Trump Call to Georgia Official Might Violate State and Federal Law

The call by President Trump on Saturday to Georgia’s secretary of state raised the prospect that Mr. Trump may have violated laws that prohibit interference in federal or state elections, but lawyers said on Sunday that it would be difficult to pursue such a charge.

The recording of the conversation between Mr. Trump and Secretary of State Brad Raffensperger of Georgia, first reported by The Washington Post, led a number of election and criminal defense lawyers to conclude that by pressuring Mr. Raffensperger to “find” the votes he would need to reverse the election outcome in the state, Mr. Trump either broke the law or came close to it.

“It seems to me like what he did clearly violates Georgia statutes,” said Leigh Ann Webster, an Atlanta criminal defense lawyer, citing a state law that makes it illegal for anyone who “solicits, requests, commands, importunes or otherwise attempts to cause the other person to engage” in election fraud.

At the federal level, anyone who “knowingly and willfully deprives, defrauds or attempts to deprive or defraud the residents of a state of a fair and impartially conducted election process” is breaking the law.
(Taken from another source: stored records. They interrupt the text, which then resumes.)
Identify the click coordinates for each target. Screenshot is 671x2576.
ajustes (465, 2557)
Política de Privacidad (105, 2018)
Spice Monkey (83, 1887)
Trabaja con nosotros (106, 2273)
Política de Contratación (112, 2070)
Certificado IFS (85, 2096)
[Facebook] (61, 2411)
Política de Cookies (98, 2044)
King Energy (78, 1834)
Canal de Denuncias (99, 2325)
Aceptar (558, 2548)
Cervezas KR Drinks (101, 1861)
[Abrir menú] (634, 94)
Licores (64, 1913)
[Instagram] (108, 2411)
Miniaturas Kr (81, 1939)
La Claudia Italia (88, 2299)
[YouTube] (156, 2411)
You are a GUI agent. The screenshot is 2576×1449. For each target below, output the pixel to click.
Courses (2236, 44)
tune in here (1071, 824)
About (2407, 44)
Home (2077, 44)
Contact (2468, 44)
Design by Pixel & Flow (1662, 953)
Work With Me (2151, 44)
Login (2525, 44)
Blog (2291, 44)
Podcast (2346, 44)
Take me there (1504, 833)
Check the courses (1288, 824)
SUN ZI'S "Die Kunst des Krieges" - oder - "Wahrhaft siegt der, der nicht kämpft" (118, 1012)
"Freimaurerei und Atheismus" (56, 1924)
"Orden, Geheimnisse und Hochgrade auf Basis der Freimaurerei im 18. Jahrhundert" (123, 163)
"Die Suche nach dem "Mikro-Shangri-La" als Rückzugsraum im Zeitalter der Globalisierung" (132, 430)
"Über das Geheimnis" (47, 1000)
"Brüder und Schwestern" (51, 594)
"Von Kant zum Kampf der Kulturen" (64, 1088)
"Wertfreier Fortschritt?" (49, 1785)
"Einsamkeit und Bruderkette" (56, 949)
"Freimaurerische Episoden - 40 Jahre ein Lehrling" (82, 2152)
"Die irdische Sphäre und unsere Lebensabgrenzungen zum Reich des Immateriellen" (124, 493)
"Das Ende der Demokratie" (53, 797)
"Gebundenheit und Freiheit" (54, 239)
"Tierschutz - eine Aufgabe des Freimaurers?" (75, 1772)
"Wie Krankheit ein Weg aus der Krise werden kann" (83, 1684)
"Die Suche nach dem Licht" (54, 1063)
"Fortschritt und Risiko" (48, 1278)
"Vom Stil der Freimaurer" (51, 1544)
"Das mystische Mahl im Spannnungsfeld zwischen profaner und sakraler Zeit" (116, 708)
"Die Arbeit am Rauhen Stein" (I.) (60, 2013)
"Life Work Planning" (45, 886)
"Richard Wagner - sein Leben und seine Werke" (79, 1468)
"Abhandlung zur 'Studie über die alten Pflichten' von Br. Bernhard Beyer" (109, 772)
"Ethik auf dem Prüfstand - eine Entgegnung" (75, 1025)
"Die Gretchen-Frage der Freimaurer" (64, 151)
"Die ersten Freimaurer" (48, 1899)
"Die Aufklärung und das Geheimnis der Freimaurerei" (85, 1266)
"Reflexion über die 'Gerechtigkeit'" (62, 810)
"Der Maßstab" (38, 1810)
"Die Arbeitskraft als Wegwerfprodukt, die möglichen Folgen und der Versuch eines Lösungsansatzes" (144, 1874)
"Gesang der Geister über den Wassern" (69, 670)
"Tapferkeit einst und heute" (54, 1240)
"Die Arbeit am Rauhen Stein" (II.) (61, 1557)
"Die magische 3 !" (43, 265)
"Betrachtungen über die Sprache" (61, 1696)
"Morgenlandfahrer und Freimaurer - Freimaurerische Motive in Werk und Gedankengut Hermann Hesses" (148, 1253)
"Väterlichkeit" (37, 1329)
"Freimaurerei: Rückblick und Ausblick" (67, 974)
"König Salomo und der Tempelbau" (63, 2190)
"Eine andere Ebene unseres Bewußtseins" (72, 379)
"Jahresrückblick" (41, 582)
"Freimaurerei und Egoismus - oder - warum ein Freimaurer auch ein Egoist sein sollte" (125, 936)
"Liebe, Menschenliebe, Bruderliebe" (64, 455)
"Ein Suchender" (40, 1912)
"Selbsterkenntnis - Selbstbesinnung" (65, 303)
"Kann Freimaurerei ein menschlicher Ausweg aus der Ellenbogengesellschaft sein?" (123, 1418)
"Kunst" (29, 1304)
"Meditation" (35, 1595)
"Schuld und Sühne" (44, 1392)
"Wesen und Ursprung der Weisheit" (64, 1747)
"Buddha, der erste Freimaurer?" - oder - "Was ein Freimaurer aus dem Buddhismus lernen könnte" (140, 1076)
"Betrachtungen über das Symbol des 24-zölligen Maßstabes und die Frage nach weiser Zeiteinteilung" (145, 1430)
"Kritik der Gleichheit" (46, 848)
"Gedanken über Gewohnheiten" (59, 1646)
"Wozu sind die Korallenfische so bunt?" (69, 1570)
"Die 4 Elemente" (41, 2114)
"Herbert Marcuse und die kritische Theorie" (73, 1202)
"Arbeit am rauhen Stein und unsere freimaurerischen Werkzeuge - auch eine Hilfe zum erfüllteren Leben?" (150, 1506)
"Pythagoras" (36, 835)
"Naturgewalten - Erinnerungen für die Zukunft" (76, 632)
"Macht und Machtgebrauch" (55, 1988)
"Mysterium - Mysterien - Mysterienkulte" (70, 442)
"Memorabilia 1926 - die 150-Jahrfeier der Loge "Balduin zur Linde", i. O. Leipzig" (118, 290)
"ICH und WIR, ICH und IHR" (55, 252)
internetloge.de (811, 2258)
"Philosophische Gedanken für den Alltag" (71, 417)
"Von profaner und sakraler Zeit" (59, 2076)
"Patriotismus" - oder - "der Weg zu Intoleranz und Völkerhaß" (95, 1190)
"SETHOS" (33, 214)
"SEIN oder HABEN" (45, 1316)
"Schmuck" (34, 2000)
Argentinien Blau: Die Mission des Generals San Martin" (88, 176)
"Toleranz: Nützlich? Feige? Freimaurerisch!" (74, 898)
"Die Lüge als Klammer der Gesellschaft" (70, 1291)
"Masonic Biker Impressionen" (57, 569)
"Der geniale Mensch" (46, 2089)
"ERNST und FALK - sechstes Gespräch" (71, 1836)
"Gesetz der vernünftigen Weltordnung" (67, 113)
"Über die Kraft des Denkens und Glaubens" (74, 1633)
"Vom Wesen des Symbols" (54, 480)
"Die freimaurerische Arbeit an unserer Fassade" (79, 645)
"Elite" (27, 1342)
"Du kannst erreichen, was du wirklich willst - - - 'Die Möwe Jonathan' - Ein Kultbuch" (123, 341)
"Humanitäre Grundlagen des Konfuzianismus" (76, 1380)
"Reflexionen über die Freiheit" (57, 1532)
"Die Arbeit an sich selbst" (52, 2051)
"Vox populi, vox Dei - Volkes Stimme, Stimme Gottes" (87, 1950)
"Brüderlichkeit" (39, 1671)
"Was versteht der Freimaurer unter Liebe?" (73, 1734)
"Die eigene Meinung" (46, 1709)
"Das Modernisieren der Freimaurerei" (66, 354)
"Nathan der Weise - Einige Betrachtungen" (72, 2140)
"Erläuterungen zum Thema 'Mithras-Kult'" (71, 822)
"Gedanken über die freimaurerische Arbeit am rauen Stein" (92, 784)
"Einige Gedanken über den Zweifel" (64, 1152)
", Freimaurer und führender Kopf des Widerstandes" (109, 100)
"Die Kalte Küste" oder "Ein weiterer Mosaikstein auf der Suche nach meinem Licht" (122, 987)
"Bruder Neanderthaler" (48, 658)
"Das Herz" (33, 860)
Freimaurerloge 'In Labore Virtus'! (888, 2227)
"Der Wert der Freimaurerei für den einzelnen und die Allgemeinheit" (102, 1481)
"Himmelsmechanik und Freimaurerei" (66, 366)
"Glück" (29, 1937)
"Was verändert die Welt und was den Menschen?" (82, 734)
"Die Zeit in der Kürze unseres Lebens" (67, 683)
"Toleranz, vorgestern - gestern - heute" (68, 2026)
But the meandering nature of the phone call and the fact that the president made no apparent attempt to conceal his actions as other call participants listened could allow Mr. Trump to argue that he did not intend to break the law or to argue that he did not know that a federal law existed apparently prohibiting his actions.

The federal law would also most likely require that Mr. Trump knew that he was pushing Mr. Raffensperger to fraudulently change the vote count, meaning prosecutors would have to prove that Mr. Trump knew he was lying in asserting that he was confident he had won the election in Georgia.

“It is unlikely federal prosecutors would bring such a case,” Mr. Bromwich said. “But it certainly was god awful and unbelievable. But prosecuting a federal crime is obviously a very different thing.”

David Worley, a Democrat and a supporter of President-elect Joseph R. Biden Jr. who is a member of the State Election Board in Georgia, wrote Sunday evening to Mr. Raffensperger and other members of the board asking the secretary of state, who is the board chairman, to open an investigation into the phone call to see if it violated state law, including a provision prohibiting conspiracy to commit election fraud.

If the board concludes a law has been broken, Mr. Worley said, it could ask state law enforcement authorities to consider filing criminal charges or a civil case against Mr. Trump.

“To say that I am troubled by President Trump’s attempt to manipulate the votes of Georgians would be an understatement,” Mr. Worley, who is the sole Democrat on the five-member board, wrote in the email. “Once we have received your investigative report, it will be the board’s duty to determine whether probable cause exists to refer this matter.”

State officials in Georgia might also face a challenge in bringing a case against a federal official, or even a former federal official, said Ms. Webster and Ryan C. Locke, a second Atlanta criminal defense lawyer.